Because of you...
I Am Strong.
I Am Independent.
I Am Brave.
But I also worry...
About being alone.
About being loved.
About being accepted.
You did this to me and now I have to deal with the consequences. The first man a girl is supposed to love is her father, but how can that be when you left. Loving someone with an absent father is different than loving any other girl, for a few different reasons.
When you first start dating, everything will seem normal. You two will go on fun dates and laugh all the time. When things start to get more serious that is when you will notice a difference. She will avoid any conversation about her family, and growing up. And when she has to talk about it her voice will get shaky; holding back tears trying to explain your true feelings about that situation. But she still won't tell you everything. She doesn't want that attention, she doesn't want that title of being fatherless.

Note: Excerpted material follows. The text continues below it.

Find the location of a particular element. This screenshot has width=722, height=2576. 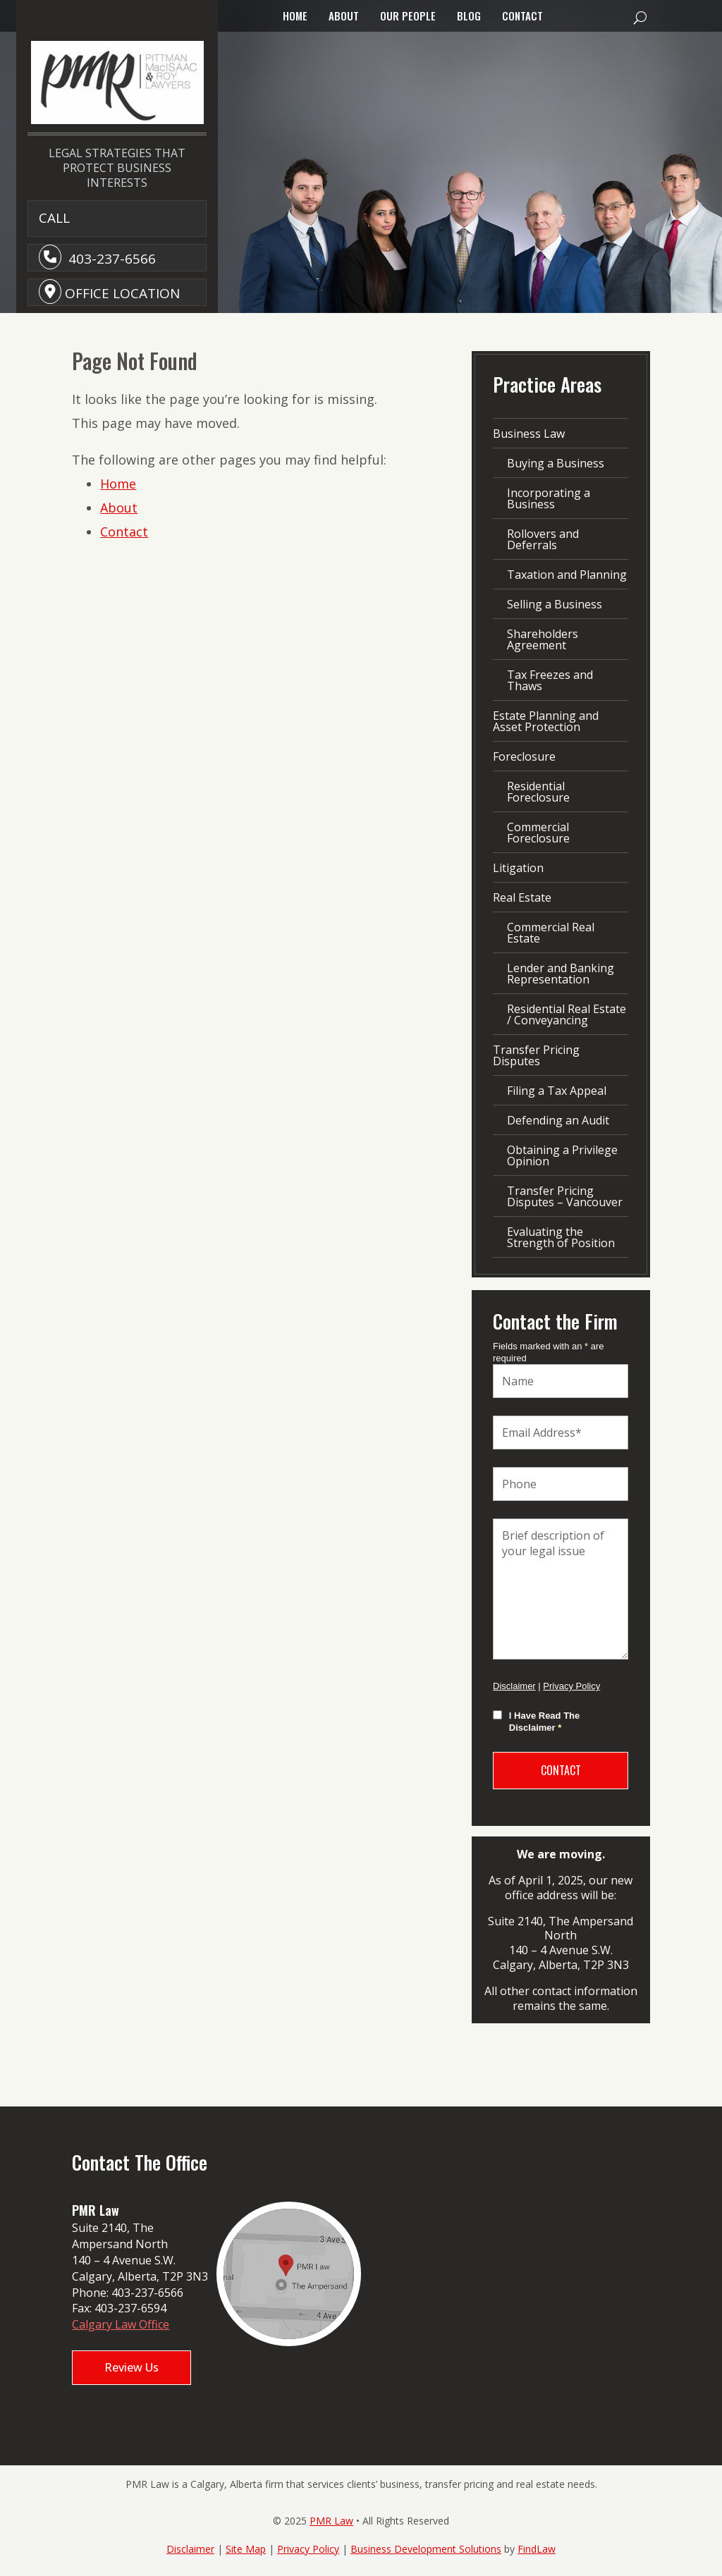

Foreclosure is located at coordinates (524, 756).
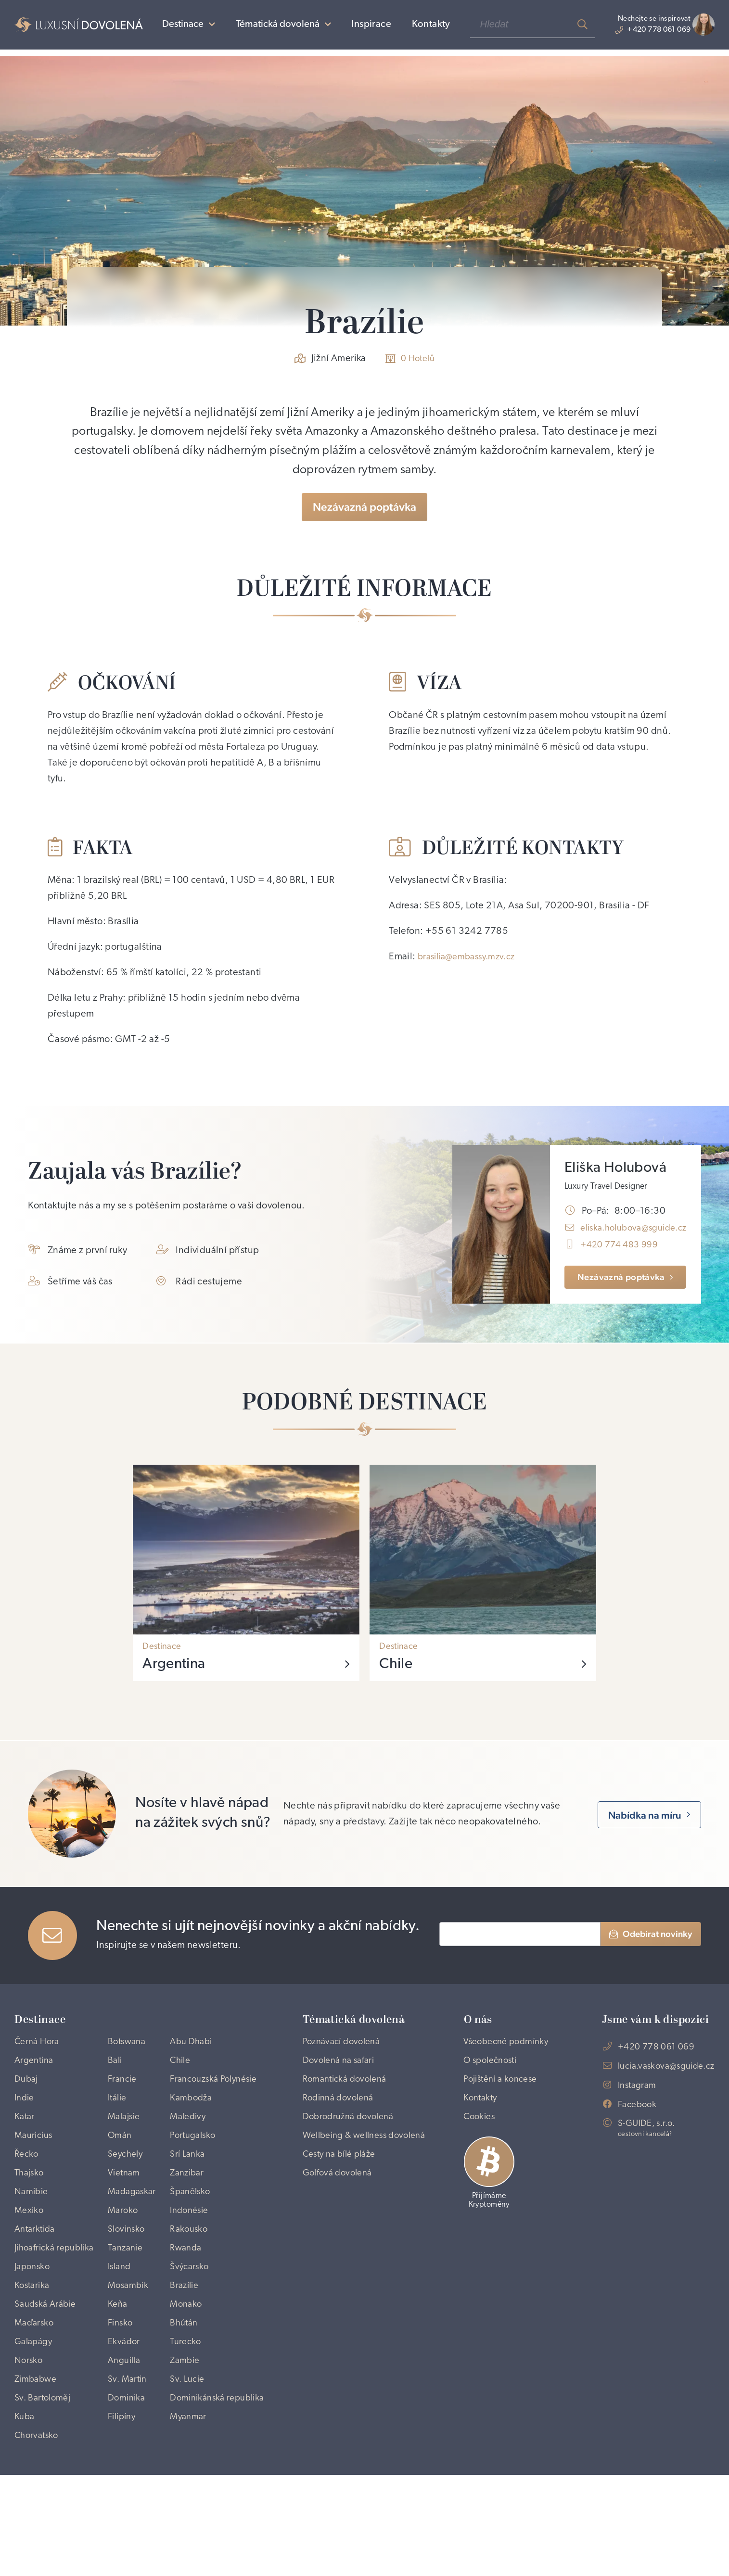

She is terrified that one day her significant other will just up and leave. She will have her guard up, but who doesn't. If a man can walk out on his entire family, what says a guy won't walk out on his girlfriend. You never know what might happen and that is the scariest thing to think about.
What is going to happen on her wedding day? Every girl dreams of that perfect day, with the perfect man waiting at the end of the isle. But who will walk her down the isle, cause it sure as hell won't be her "father." There are many other men in her life that are perfectly capable of holding that father figure status, but it will not be the same.
When the time comes and she finally lets someone in, they will be lucky. But they must be strong minded too, cause I am sure that she will not make it easy to love and understand her. Yet, once that happens she will worry for your future children. She wishes her daughter has everything that she did not have. She wishes her daughter will be a true daddy's girl, because that is something she did not get the chance to experience.
Now I probably know what you are thinking. "Why don't you reach out to him?" And there is one simple answer to that. I am tired of being the adult in this relationship between us. That was your role, but you didn't take that responsibility, I had to. So when you are ready to sit and fix things, maybe I will be too. But for now I am stuck living my life with the result of your actions many, many years ago.